STATED EXERCISE. Convert the stretch of the listing that opens with the line containing "900x416 pixels. At" and closes with the line containing "Viewport: 1389px width, 868px" into a numbered list, one item per line, with blank lines dropped. Include both end lines and nothing else from the listing.

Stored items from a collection
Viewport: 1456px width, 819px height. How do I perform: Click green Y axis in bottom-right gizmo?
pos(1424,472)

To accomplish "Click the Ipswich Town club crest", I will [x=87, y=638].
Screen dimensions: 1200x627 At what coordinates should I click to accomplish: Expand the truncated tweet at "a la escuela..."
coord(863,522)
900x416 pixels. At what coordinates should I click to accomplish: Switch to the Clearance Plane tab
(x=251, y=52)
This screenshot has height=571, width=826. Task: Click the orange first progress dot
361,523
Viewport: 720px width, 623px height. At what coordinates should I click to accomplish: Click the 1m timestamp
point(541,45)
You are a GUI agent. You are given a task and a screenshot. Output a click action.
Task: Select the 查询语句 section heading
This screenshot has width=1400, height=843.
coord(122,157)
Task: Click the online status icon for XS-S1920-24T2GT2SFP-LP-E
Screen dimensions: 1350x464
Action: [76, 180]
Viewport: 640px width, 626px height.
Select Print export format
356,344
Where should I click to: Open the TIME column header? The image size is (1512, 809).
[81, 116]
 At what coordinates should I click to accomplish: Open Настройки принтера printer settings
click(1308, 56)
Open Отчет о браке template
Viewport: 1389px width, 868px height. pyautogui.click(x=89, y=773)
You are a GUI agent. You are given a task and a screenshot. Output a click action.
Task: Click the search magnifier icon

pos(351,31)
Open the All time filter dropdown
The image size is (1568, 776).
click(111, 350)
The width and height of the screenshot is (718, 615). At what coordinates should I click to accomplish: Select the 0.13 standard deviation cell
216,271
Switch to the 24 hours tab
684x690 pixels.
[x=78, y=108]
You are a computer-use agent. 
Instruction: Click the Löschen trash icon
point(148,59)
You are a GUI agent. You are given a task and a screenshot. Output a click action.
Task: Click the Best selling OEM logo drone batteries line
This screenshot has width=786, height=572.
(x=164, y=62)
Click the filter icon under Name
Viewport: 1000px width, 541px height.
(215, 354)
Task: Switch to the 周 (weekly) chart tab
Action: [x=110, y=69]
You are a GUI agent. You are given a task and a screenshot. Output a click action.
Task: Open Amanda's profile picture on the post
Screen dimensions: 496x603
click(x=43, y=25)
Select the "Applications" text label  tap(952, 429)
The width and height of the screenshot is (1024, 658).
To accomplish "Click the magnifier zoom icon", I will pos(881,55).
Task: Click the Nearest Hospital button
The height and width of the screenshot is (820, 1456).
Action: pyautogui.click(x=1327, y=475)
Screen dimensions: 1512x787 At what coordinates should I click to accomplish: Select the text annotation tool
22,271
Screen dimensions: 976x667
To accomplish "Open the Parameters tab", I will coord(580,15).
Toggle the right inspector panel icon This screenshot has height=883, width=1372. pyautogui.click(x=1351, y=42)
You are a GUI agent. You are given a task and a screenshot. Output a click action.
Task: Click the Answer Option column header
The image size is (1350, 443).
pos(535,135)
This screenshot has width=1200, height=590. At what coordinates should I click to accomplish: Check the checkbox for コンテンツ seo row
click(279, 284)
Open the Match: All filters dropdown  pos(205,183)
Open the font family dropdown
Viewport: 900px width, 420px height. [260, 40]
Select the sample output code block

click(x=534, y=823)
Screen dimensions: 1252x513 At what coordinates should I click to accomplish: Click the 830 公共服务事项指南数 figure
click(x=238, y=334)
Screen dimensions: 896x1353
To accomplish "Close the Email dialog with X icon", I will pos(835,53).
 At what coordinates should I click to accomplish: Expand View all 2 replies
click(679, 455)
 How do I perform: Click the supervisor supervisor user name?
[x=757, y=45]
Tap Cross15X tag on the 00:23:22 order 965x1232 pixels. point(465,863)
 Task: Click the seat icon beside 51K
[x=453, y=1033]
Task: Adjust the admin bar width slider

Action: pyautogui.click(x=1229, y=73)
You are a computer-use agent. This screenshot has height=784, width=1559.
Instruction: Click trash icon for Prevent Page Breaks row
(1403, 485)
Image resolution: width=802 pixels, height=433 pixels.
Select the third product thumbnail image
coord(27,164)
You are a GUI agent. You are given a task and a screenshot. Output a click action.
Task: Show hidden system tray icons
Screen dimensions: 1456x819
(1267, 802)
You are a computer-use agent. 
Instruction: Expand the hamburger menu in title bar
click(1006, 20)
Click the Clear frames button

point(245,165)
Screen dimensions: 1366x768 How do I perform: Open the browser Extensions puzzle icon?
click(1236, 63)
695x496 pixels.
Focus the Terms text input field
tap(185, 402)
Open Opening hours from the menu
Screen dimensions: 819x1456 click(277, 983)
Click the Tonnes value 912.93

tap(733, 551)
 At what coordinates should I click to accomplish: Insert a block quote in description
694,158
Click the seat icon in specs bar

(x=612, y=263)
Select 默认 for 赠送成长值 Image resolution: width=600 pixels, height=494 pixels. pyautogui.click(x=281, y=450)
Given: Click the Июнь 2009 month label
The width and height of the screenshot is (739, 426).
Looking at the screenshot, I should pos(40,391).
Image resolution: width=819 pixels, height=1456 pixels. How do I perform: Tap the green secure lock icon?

RESULT OF THIS TASK.
1. 900x416 pixels. At what coordinates should I click to accomplish: Switch to the Clearance Plane tab
2. (x=251, y=52)
3. This screenshot has height=571, width=826. Task: Click the orange first progress dot
4. 361,523
5. Viewport: 720px width, 623px height. At what coordinates should I click to accomplish: Click the 1m timestamp
6. point(541,45)
7. You are a GUI agent. You are given a task and a screenshot. Output a click action.
8. Task: Select the 查询语句 section heading
9. This screenshot has width=1400, height=843.
10. coord(122,157)
11. Task: Click the online status icon for XS-S1920-24T2GT2SFP-LP-E
12. Screen dimensions: 1350x464
13. Action: [76, 180]
14. Viewport: 640px width, 626px height.
15. Select Print export format
16. 356,344
17. Where should I click to: Open the TIME column header? The image size is (1512, 809).
18. [81, 116]
19.  At what coordinates should I click to accomplish: Open Настройки принтера printer settings
20. click(1308, 56)
21. Open Отчет о браке template
22. Viewport: 1389px width, 868px height. pyautogui.click(x=89, y=773)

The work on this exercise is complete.